Patrick Beaulieu
Residency semaphore #22
A retreat residency, connected to the context of the Créac’h lighthouse on Ouessant.
Ouessant
Residency semaphore #22
A retreat residency, connected to the context of the Créac’h lighthouse on Ouessant.
The reefs fade and reappear in bursts. Ouessant vanishes into the mist.
An environment most conducive to continuing research on evanescence. During the residency at the Créac’h semaphore in June 2018, I conducted a series of performative excursions along the coastline, searching for ephemeral landscapes and engaging with the people inhabiting them. I undertook long, meandering walks through these mists and fogs, which favored disorientation and intuitive wandering.
From the semaphore, I gathered a collection of video sequences from pathways and experiences carried out on the island and elsewhere between January and July 2018. These sequences capture ripples and swells intermingling, where fogs and horizons blend into one another through a slow “dissolution of images.” These video projects, titled Le Souffle and La Dilution, will be incorporated in 2019 into a corpus of works combining installations, sculptures, photographs, performances, in-situ/in-socius interventions, geopoetic maps, and archives presented across various Atlantic coastal sites and beyond as part of the Îles Jardins Îles Paradis project.
The video installation Maumusson poetically addresses the shifting forces and murky zones that define the relationship between sea and land, as well as between humans and their environment. This video optic reveals, on one hand, an animated cartography derived from scientific studies on the perpetual movements of underwater sediments, and on the other, a video sequence captured during a human operation to backfill a beach on an island. The work evokes this perpetual and fragile motion of the sea gaining on the land and the land gaining on the sea.
(Sound composition by Pierre-Luc Sénécal)
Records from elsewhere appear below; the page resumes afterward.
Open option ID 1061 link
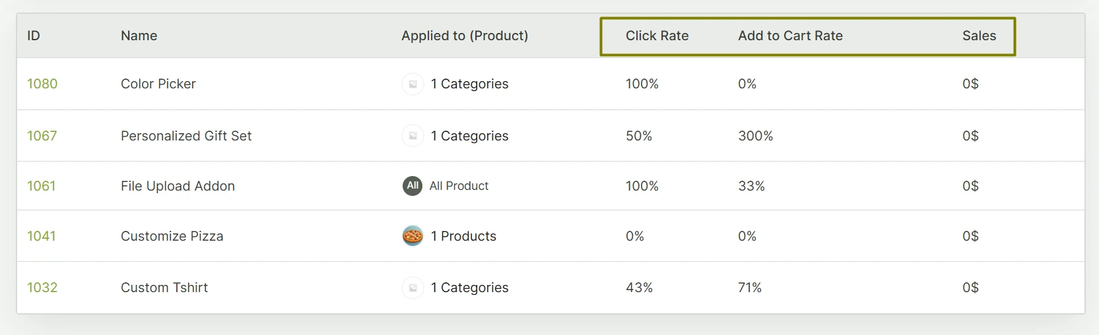Image resolution: width=1099 pixels, height=335 pixels. tap(42, 186)
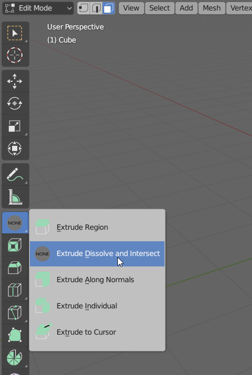The image size is (252, 375).
Task: Select the Inset Faces tool
Action: click(x=15, y=245)
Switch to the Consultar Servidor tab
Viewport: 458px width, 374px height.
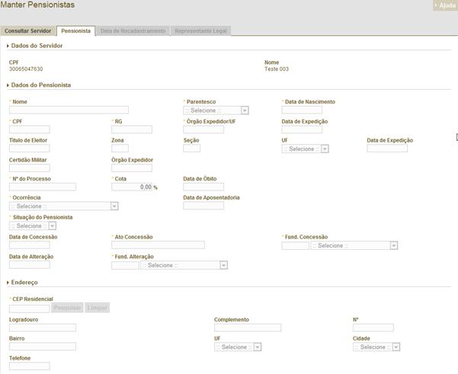coord(28,31)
The video Evanescence – Le Souffle explores the theme of dilution. Visual sequences intertwine and slowly merge through a “dissolution of images,” drawing us into a kind of visual flow that gradually gains momentum, from one tributary to the next.
Patrick Beaulieu
Patrick Beaulieu is a transdisciplinary artist. Intrinsically tied to the question of mobility, his projects explore relationships with territories, addressing the boundaries between geographic and social spaces, as well as those between reality and fiction, in an empirical manner. Fascinated by travel and its narratives, he focuses on elusive phenomena that surround us (migratory, meteorological, spiritual…) and the forces that act within them.
For over a decade, his work has been shaped through performative excursions across North America, Europe, and Asia, during which he tracks the signs of a hidden geography where political divisions dissolve under the light of poetic revelations. Collaborating with writers, geographers, and philosophers, he completed in 2013 the trilogy of transboundary odysseys VVV. This trilogy consisted of: following, by land, the aerial trajectory of the annual monarch butterfly migration (Vecteur Monarque, 2007); pursuing the winds of America for 25 days in a sort of continental navigation (Ventury, 2010); and surrendering to destiny and chance along the paths of randomness (Vegas, 2012).
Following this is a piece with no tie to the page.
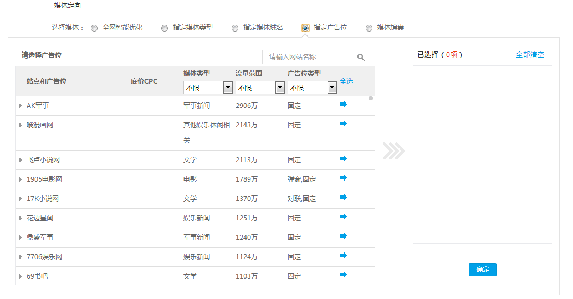This screenshot has height=299, width=573.
Task: Add 飞卢小说网 with blue arrow icon
Action: click(343, 158)
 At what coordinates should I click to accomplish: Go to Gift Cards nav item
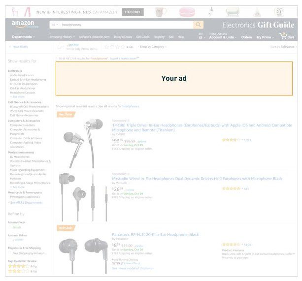point(143,37)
In the summer of 2014, he embarked on a slow 25-day continental drift by kayak, navigating the meanders that took him from the source of a river in southern Quebec to the Atlantic Ocean at the mouth of the Hudson River in New York (Méandre). Between the summers of 2017 and 2018, he undertook the performative excursion EL PERDIDO, a Pan-American journey in search of places that do not exist. Starting point: Lost City, Oklahoma.
As part of the Îles Jardins Îles Paradis project, which connects art, ecology, and the poetics of living, Patrick Beaulieu and Gilles Clément shared their perceptions of Île d’Aix and Île Madame through multi-site and off-the-beaten-path exhibitions during the summer and autumn of 2019.
Under the artistic direction of Dominique Truco, Îles Jardins Îles Paradis unfolded over two years in two stages: in 2018, welcoming artists to the territories; and in 2019, presenting the artists’ research and creations through exhibitions across various sites along the Charente coastline.